Management of the fire was transferred back over to the Safford Ranger District on Monday and a Burned Area Emergency Response team has been assessing the damage and how to best move forward. 

The rain has helped stop the fire’s progression, but there are still some hot spots, on both the south and north sides of the mountain that are still actively burning. The burning is in inaccessible areas and is in a monitor status, according to Safford District Fire Management Officer Everett Phillips. He said while the campgrounds are looking good, the area is still not safe for the general public and the added precipitation increases the hazards. The Arizona Department of Transportation has been very active clearing roads on the mountain, especially in the Hospital Flat and Grant Creek areas.

“Grant Creek has a very big drainage and there are some fairly sizable trees that came down right in the middle of the road this morning, also the same around Hospital Flat,” Phillips said. “It’s not so much a fire danger now, it’s the flooding and hazard tree danger. That’s kind of our focus now. We’re going to do our due diligence to get this place opened up as fast as we can but we don’t want to do anything prematurely and open it up and have something catastrophic happen.”

A deadly flash flood took the lives of at least nine family members Saturday at the Cold Springs Swimming Hole near Payson. The search for a missing 27-year-old man was ongoing.

Nearly an inch of rain fell in less than three hours roughly 6 to 8 miles north of the scene and picked up debris from the recent Highline Fire as the burned area allowed runoff to sweep the waters through the canyon while other areas created a thick, viscous liquid filled with burned debris. Phillips said that is a scenario that they are trying to avoid by keeping the areas closed.

Another danger is the number of snags (dead standing trees), which firefighters are identifying and will then cut down and remove.

Phillips said overall the mountain has dealt with the fire well all things considered, and that less than 5 percent of the total burn was high severity.

Contributed Photo/Courtesy Forest Service: Ash Creek as pictured on July 8.
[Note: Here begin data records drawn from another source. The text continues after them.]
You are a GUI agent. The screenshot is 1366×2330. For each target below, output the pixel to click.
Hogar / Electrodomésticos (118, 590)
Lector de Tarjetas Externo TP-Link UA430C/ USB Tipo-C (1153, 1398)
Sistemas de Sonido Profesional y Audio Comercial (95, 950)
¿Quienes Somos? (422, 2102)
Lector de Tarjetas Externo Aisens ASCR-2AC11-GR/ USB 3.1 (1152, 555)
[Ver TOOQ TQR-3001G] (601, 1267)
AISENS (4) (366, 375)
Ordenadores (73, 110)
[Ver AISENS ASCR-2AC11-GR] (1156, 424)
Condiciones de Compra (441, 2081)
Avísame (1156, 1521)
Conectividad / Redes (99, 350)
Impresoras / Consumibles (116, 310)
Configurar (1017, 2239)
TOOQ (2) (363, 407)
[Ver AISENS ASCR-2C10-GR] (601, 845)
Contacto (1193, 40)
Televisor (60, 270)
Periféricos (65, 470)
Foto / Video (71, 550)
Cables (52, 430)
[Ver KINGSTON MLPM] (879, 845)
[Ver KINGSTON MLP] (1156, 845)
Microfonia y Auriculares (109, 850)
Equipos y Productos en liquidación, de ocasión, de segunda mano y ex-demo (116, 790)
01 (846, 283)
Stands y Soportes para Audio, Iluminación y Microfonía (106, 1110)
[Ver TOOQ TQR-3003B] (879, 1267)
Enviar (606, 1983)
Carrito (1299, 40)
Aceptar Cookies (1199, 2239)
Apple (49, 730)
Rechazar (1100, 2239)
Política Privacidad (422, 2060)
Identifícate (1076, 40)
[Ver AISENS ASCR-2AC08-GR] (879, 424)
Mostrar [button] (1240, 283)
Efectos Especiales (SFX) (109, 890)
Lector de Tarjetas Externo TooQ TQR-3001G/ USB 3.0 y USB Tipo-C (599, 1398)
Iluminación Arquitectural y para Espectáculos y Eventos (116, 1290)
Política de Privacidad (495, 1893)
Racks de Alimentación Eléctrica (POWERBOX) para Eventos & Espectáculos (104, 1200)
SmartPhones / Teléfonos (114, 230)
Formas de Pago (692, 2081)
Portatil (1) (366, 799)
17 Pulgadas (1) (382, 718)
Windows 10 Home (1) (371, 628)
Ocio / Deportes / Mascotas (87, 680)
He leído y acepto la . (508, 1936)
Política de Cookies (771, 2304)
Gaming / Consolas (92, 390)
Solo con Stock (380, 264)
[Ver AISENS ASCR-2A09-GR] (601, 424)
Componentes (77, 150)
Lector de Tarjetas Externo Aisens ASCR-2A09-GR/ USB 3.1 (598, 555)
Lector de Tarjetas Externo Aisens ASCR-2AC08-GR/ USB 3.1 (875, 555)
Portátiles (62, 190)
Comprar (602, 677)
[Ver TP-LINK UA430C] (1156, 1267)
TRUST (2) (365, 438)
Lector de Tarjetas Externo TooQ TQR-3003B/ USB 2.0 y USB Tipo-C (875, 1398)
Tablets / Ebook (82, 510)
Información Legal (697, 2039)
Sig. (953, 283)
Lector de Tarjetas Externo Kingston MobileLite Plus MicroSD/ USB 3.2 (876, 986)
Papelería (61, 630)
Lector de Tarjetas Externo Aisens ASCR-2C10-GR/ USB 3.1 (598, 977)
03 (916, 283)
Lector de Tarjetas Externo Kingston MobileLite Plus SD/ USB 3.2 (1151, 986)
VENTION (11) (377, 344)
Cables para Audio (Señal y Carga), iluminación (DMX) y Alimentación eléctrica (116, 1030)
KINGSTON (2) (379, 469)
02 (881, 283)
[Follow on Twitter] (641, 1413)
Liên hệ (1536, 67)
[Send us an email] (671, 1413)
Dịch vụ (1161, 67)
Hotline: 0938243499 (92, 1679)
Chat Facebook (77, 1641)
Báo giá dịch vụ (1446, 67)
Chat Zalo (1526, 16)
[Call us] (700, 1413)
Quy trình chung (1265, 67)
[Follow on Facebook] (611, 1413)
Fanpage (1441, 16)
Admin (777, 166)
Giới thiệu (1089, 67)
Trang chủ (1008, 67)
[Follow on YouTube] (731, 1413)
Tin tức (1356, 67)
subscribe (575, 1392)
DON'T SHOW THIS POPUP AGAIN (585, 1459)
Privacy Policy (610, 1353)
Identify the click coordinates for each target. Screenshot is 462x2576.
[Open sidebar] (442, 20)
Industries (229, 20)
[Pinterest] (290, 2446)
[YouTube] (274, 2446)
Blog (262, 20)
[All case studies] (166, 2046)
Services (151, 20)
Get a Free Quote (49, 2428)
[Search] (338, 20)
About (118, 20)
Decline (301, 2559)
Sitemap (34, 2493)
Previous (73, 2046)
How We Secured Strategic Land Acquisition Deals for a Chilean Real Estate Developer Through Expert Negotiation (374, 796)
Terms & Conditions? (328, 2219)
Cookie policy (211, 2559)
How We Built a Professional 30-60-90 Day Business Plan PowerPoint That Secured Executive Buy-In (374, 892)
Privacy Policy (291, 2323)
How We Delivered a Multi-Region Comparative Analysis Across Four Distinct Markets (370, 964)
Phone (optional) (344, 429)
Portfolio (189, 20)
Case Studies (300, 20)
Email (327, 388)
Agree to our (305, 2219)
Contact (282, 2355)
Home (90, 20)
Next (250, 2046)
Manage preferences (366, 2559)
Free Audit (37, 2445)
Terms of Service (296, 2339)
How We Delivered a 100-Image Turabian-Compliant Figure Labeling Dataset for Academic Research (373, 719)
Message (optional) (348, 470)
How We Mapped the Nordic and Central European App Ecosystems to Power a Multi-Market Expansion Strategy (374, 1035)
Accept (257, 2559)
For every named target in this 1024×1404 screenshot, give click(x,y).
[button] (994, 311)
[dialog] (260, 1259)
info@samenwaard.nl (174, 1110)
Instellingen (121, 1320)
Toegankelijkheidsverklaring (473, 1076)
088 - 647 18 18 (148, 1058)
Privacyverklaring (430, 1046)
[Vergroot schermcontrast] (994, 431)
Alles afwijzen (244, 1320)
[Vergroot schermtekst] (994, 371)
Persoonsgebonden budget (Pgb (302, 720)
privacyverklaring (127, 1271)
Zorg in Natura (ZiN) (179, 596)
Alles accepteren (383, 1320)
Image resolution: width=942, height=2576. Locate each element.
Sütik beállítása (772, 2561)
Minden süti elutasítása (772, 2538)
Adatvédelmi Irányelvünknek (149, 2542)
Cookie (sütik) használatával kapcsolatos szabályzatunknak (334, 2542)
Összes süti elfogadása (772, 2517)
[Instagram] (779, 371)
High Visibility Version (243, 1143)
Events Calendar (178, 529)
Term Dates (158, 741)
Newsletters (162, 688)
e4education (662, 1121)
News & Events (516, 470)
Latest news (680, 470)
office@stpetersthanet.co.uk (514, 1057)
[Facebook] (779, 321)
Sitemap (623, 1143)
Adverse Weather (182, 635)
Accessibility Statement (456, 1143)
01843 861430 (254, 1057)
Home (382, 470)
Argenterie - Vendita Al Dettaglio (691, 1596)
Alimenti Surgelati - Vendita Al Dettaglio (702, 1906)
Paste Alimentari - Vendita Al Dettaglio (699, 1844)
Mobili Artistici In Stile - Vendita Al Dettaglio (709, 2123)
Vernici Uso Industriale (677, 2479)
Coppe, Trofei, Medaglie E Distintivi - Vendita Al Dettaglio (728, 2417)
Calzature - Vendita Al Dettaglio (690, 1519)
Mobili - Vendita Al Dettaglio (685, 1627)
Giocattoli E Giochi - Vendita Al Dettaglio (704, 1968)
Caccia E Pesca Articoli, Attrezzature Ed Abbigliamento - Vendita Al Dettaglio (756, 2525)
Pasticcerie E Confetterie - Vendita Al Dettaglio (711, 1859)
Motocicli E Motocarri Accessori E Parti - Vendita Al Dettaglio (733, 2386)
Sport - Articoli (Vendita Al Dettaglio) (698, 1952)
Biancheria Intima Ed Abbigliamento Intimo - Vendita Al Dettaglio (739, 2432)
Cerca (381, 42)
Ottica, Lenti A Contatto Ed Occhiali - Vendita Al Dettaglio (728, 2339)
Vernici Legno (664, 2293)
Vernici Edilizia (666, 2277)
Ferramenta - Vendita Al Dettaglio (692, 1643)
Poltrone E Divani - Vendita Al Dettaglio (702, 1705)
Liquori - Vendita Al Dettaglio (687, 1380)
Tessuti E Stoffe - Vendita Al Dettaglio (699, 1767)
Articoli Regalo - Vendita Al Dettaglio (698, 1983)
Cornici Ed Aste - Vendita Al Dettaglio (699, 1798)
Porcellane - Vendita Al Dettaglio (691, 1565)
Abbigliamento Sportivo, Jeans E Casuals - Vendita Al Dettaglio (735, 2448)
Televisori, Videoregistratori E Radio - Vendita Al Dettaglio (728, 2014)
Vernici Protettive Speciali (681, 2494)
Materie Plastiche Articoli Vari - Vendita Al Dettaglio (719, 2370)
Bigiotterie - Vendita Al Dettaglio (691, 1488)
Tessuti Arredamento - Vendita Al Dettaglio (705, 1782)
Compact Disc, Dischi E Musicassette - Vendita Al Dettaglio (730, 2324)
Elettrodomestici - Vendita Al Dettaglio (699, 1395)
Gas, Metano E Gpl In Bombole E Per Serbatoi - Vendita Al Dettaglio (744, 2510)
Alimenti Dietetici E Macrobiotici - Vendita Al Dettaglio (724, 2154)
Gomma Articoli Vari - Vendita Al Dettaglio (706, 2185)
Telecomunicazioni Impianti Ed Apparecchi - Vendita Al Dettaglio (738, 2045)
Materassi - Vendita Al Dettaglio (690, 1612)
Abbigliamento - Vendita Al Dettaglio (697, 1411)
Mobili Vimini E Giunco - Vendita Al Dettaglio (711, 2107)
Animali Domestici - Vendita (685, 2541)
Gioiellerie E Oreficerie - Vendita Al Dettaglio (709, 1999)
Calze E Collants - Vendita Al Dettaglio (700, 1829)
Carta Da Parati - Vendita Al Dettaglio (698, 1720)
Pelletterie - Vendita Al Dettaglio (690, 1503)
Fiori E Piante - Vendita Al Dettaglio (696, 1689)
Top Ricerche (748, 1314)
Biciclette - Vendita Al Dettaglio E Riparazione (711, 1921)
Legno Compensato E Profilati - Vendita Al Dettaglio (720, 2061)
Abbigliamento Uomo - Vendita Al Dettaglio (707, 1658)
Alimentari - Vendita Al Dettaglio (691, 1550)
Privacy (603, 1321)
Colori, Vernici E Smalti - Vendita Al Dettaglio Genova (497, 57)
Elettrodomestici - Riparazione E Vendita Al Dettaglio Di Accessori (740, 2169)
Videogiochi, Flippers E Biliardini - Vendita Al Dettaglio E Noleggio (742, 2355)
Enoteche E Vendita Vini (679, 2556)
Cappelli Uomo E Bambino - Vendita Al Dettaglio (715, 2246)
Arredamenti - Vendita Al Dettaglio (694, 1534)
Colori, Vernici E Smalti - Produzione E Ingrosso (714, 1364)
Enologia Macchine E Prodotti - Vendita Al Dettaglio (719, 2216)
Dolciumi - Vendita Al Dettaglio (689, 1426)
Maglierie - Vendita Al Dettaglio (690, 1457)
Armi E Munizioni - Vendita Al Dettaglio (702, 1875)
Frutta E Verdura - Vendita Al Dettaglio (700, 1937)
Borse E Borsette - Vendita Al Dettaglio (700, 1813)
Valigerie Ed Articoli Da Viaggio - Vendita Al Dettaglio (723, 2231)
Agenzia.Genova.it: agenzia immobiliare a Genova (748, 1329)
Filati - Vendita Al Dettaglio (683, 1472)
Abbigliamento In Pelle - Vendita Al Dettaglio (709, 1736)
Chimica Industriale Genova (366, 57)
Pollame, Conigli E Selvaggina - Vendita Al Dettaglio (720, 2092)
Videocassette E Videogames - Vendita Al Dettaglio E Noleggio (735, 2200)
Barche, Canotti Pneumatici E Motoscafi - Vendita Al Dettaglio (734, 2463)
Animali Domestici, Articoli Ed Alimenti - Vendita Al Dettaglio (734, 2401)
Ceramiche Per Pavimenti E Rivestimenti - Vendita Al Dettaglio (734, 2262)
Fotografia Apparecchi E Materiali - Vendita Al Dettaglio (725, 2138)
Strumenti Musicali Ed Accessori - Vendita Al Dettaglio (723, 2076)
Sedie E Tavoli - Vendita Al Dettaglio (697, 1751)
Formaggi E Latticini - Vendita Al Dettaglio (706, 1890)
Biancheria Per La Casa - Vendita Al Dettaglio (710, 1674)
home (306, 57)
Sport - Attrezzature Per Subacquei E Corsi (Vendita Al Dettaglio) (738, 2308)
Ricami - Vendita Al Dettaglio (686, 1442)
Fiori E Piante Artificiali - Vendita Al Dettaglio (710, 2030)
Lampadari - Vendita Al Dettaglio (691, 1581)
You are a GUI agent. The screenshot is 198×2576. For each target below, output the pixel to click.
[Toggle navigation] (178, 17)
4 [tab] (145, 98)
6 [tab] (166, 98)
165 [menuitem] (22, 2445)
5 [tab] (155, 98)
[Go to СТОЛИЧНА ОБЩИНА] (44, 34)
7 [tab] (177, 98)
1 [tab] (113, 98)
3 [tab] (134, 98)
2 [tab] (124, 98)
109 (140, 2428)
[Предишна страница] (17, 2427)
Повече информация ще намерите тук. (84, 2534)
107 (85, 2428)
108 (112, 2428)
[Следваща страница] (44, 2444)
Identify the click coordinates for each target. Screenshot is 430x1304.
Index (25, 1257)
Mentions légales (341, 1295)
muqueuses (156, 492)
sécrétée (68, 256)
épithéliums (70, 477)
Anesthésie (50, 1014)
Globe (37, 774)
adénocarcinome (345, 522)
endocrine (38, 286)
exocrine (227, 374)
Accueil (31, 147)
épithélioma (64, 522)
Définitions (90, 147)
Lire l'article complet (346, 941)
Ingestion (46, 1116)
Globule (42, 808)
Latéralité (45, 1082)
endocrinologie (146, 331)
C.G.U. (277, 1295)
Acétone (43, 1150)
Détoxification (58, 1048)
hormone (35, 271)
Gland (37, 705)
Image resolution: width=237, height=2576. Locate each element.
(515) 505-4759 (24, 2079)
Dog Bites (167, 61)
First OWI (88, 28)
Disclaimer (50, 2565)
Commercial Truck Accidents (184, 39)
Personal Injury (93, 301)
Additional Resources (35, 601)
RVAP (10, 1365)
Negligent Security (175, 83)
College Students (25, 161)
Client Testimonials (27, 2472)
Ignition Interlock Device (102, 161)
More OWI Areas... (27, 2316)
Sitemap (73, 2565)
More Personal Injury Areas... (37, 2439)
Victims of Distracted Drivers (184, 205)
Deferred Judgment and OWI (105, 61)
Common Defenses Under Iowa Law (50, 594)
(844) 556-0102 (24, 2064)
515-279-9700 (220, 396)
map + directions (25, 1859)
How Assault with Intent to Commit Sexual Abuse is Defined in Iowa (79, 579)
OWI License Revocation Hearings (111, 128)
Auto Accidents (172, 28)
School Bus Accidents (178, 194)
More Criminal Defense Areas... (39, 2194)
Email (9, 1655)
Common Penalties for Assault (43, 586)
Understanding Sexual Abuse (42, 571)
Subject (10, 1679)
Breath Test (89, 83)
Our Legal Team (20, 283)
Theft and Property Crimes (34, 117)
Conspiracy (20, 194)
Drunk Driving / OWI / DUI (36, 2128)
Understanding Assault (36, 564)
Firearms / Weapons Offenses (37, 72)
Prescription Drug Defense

“Most of the campgrounds are in low with a couple having moderate fire behavior around them,” Phillips said. “(The burn) was very mosaic (and) burned things on the ground. The majority of the trees are still green, and they’ll be good around most of the campgrounds.”     

Contributed Photo/Courtesy Forest Service: Soldier Creek pictured on July 8.

The lower portion of Highway 366 to Ladybug Saddle was reopened Friday morning. The reopening allows those with cabins at Turkey Flat to return and normal operations to resume at Angle Orchard.

Some of the recreation sites have also reopened, including Noon Creek Picnic Area and Wet Canyon Picnic Area and Upper and Lower Arcadia Campground. The Round-the-Mountain Trailhead and trails on West Peak, Ladybug Trail, Bear Canyon and Dutch Henry are also now open. All other campgrounds and trails remain closed until the order is rescinded.

Jon Johnson Photo/Gila Valley Central: Clouds cover the peak of Mount Graham early Tuesday morning.